Would you reproduce exactly the lines below from the one holding "La perspective en BD (373, 140)" through the one holding "Opinion (535, 266)", inclusive, and no others?

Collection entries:
------------

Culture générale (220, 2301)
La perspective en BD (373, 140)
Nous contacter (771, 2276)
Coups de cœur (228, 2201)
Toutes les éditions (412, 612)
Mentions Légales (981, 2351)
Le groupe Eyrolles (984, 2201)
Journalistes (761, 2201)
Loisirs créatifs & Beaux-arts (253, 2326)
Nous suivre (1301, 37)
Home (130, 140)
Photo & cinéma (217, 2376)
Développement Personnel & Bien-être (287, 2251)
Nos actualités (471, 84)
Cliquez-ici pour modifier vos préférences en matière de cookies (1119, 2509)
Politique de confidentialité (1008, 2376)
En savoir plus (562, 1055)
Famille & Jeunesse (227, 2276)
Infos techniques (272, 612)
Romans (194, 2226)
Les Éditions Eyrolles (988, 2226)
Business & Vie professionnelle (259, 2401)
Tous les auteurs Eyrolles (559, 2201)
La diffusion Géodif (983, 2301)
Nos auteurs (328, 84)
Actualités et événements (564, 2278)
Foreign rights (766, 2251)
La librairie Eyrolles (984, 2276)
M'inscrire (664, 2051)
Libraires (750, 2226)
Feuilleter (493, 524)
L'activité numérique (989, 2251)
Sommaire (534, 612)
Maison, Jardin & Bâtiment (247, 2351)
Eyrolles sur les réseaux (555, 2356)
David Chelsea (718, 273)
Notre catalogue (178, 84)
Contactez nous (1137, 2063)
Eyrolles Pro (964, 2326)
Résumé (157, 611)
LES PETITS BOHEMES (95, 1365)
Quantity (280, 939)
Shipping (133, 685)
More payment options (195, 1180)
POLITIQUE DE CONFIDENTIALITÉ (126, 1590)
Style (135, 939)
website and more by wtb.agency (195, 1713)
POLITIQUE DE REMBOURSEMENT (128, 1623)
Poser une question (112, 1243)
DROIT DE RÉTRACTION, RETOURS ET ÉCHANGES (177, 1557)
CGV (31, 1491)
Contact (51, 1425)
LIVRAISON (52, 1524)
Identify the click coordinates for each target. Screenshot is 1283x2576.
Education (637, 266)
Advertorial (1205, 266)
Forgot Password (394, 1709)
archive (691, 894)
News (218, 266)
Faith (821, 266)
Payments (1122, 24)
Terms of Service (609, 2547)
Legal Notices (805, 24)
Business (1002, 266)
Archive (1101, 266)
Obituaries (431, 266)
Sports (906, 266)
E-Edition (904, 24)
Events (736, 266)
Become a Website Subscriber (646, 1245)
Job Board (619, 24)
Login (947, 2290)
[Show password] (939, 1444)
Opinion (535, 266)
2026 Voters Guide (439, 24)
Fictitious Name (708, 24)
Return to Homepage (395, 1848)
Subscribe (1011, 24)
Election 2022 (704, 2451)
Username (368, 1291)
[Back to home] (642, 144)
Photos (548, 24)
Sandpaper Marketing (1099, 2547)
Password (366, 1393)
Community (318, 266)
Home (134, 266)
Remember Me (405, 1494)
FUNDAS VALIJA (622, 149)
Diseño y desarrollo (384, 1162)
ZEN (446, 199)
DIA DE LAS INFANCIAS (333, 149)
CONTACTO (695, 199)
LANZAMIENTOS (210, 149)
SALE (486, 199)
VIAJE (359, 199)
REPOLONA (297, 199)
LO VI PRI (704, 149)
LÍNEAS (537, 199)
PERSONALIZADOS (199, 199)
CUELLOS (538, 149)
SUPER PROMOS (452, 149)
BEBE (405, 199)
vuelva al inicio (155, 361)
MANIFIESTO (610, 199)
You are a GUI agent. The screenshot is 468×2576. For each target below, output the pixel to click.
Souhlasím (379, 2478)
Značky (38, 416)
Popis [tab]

------------

Response:
La perspective en BD (373, 140)
Nous contacter (771, 2276)
Coups de cœur (228, 2201)
Toutes les éditions (412, 612)
Mentions Légales (981, 2351)
Le groupe Eyrolles (984, 2201)
Journalistes (761, 2201)
Loisirs créatifs & Beaux-arts (253, 2326)
Nous suivre (1301, 37)
Home (130, 140)
Photo & cinéma (217, 2376)
Développement Personnel & Bien-être (287, 2251)
Nos actualités (471, 84)
Cliquez-ici pour modifier vos préférences en matière de cookies (1119, 2509)
Politique de confidentialité (1008, 2376)
En savoir plus (562, 1055)
Famille & Jeunesse (227, 2276)
Infos techniques (272, 612)
Romans (194, 2226)
Les Éditions Eyrolles (988, 2226)
Business & Vie professionnelle (259, 2401)
Tous les auteurs Eyrolles (559, 2201)
La diffusion Géodif (983, 2301)
Nos auteurs (328, 84)
Actualités et événements (564, 2278)
Foreign rights (766, 2251)
La librairie Eyrolles (984, 2276)
M'inscrire (664, 2051)
Libraires (750, 2226)
Feuilleter (493, 524)
L'activité numérique (989, 2251)
Sommaire (534, 612)
Maison, Jardin & Bâtiment (247, 2351)
Eyrolles sur les réseaux (555, 2356)
David Chelsea (718, 273)
Notre catalogue (178, 84)
Contactez nous (1137, 2063)
Eyrolles Pro (964, 2326)
Résumé (157, 611)
LES PETITS BOHEMES (95, 1365)
Quantity (280, 939)
Shipping (133, 685)
More payment options (195, 1180)
POLITIQUE DE CONFIDENTIALITÉ (126, 1590)
Style (135, 939)
website and more by wtb.agency (195, 1713)
POLITIQUE DE REMBOURSEMENT (128, 1623)
Poser une question (112, 1243)
DROIT DE RÉTRACTION, RETOURS ET ÉCHANGES (177, 1557)
CGV (31, 1491)
Contact (51, 1425)
LIVRAISON (52, 1524)
Identify the click coordinates for each target. Screenshot is 1283x2576.
Education (637, 266)
Advertorial (1205, 266)
Forgot Password (394, 1709)
archive (691, 894)
News (218, 266)
Faith (821, 266)
Payments (1122, 24)
Terms of Service (609, 2547)
Legal Notices (805, 24)
Business (1002, 266)
Archive (1101, 266)
Obituaries (431, 266)
Sports (906, 266)
E-Edition (904, 24)
Events (736, 266)
Become a Website Subscriber (646, 1245)
Job Board (619, 24)
Login (947, 2290)
[Show password] (939, 1444)
Opinion (535, 266)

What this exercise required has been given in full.